Capital investment into Africa, however, rose by 31.9 per cent to USD $94.1billion after a dip in 2015.

Africa attracted 676 FDI projects in the period under review a 12.3 per cent decline compared to the previous year with South Africa, Morocco, Egypt, Nigeria and Kenya collectively accounting 58 per cent of the continent’s total FDI projects.

Kenya accounted for 5.9 per cent of the projects, 1.2 percent of the FDI amount that amounted to Sh116 billion and 1.5 per cent of the jobs created.

In total 129,150 new jobs tied to the projects were created, a decline of 13.1 percent.

Investment per project averaged $139 million, against $92.5 million in 2015.

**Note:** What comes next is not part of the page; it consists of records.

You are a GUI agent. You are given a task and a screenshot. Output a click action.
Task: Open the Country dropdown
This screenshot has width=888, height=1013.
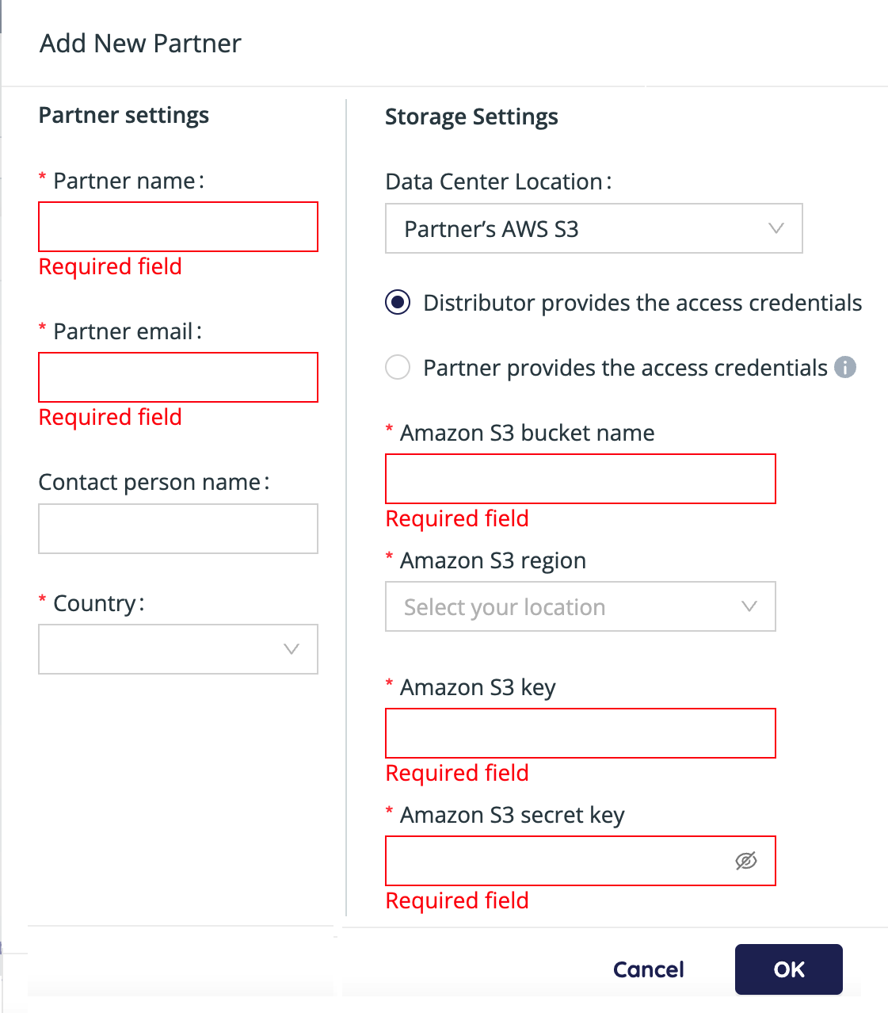pyautogui.click(x=178, y=649)
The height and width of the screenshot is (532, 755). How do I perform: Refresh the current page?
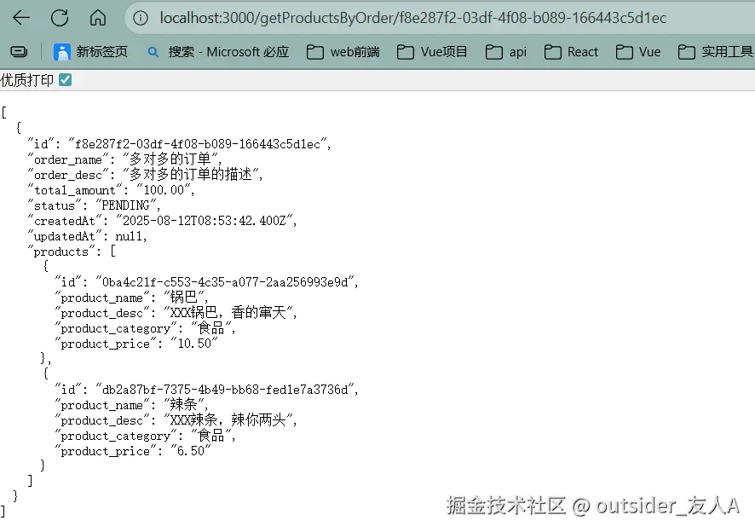coord(58,17)
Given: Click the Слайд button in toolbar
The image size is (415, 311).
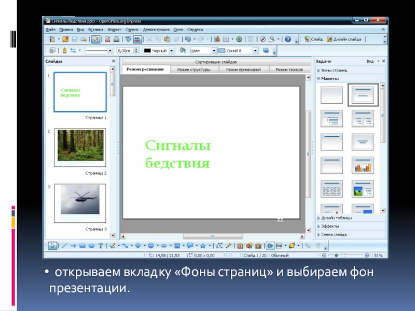Looking at the screenshot, I should [314, 39].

“Sentiment toward Africa is likely to remain somewhat softer over the next few years due to a world characterized by heightened geopolitical uncertainty and greater risk aversion,” the report states.

China became the third largest investor in the continent with a 106 per cent jump in projects.

The US continued to be the leading investor in Africa, accounting for 13.5 per cent of inward investment projects.

Technology, Media and Telecommunications, Consumer Products and Retail as well as business services jointly accounted for 46.5 per cent of total FDI projects in Africa.

“We believe Kenya still remains an attractive destination for investors due to a relatively stable macroeconomic environment, improved investment in infrastructure, growth international grade office and retail space and rising disposable incomes,” say analysts at the Standard Investment Bank Research.

The research firm expects to see more FDI diversification attributed to the recent government incentives such as corporate tax cuts and tax allowances more specifically into the vehicle assembling and foreign investment in special economic zones.